Instructions for the task: Repeat the lines of the data exactly and exclude any picture among them.

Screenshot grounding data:
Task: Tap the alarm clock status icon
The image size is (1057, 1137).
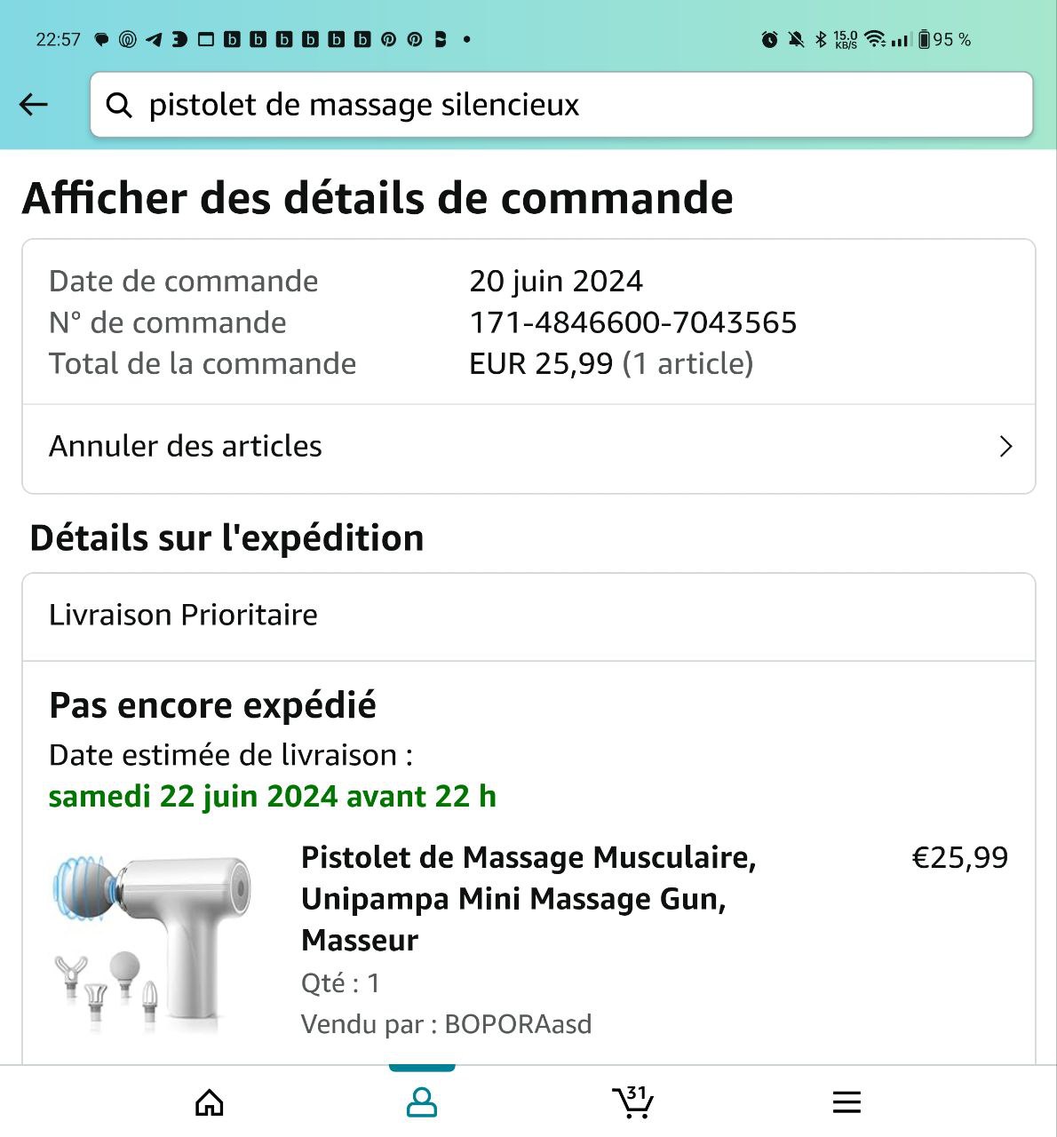Action: [x=769, y=39]
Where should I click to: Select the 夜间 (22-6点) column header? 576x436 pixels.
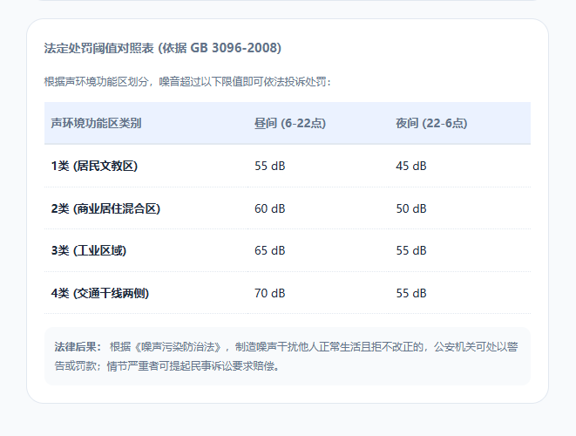(431, 123)
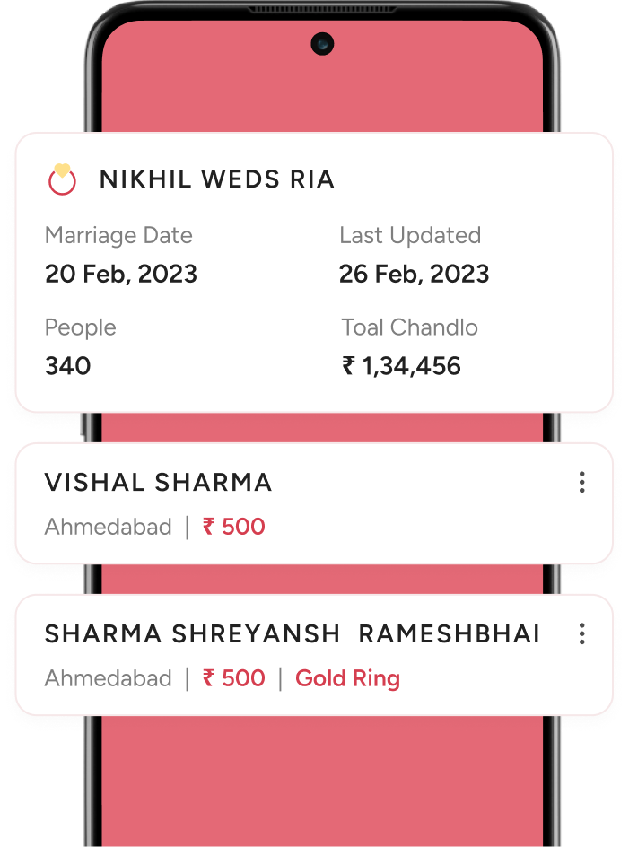Click the People label
Screen dimensions: 629x847
tap(81, 327)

Result for this exercise:
Task: Tap the alarm clock status icon
The image size is (1057, 1137).
Action: [x=769, y=39]
Where should I click to: Select the 夜间 (22-6点) column header? 576x436 pixels.
(431, 123)
Click the People label
Screen dimensions: 629x847
tap(81, 327)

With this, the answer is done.